Aucune convention d’entraide en matière pénale ne lie à ce jour la France à Singapour dont le système juridique, issu de la Common Law, s’oppose à notre tradition civiliste. De part et d’autre, la convention dont la ratification est proposée par le présent projet de loi répond aussi bien à un besoin politique, alors que nos deux pays sont déjà parties à des accords dans les domaines culturels, fiscaux et de défense, qu’à un besoin opérationnel, dans un contexte où le nombre de demandes d’entraide pénale adressées par la France à Singapour a augmenté ces dernières années.

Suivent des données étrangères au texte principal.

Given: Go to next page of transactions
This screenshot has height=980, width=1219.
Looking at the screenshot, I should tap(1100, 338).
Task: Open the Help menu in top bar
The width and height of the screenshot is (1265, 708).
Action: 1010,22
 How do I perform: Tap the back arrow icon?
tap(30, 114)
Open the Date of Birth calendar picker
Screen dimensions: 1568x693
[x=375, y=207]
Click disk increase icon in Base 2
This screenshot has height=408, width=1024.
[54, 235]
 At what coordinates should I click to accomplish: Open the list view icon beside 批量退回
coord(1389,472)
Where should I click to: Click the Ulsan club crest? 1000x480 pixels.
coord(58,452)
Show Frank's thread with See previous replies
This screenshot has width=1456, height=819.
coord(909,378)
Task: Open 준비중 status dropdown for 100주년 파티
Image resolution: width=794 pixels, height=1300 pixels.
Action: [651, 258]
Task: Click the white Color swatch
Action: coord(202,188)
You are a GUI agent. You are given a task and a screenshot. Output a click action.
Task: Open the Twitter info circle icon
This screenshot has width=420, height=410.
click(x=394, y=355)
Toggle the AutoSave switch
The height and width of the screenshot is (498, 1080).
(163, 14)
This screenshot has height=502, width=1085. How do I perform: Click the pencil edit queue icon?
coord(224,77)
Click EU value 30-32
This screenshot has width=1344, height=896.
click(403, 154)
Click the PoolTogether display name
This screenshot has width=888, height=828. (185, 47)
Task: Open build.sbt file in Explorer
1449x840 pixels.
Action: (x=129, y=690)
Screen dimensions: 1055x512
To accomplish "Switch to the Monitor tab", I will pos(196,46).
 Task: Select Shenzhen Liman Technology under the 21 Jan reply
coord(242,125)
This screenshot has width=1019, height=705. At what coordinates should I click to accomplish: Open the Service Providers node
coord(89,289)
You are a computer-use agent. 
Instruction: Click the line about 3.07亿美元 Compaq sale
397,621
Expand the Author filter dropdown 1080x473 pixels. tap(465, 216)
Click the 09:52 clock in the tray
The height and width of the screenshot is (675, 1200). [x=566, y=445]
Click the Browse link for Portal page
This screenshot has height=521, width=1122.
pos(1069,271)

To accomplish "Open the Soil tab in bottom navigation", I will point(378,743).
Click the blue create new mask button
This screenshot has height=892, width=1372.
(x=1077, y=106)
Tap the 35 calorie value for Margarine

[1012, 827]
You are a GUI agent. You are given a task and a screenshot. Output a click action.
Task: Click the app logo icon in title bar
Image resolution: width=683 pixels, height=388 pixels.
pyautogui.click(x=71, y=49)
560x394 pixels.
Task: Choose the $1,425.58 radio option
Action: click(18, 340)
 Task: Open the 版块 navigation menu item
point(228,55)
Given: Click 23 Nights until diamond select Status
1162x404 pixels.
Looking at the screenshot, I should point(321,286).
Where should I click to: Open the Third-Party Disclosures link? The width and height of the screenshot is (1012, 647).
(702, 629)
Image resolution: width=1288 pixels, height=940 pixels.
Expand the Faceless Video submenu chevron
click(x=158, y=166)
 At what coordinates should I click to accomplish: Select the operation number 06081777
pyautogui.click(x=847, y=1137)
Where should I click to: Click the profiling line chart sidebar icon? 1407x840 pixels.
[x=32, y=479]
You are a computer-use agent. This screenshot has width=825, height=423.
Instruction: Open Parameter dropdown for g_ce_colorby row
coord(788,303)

L’enjeu est clair pour nos deux pays : il s’agit de mieux réprimer tous types d’infractions pénales, crimes et délits, et notamment la délinquance économique et financière qui caractérise une bonne partie des demandes d’entraide. La convention fixe un cadre juridique stable et reconnu par les deux parties qui permet de lever en partie les difficultés liées à la complexité de la procédure pénale singapourienne, qui gênait jusqu’à présent l’exécution des demandes d’entraide. Elle comprend en outre toutes les garanties habituelles qui permettront de coopérer dans ce domaine sans nous départir de nos valeurs.

La ratification de cette convention devrait être suivie de la signature d’une autre convention avec Singapour, celle-ci en matière d’extradition.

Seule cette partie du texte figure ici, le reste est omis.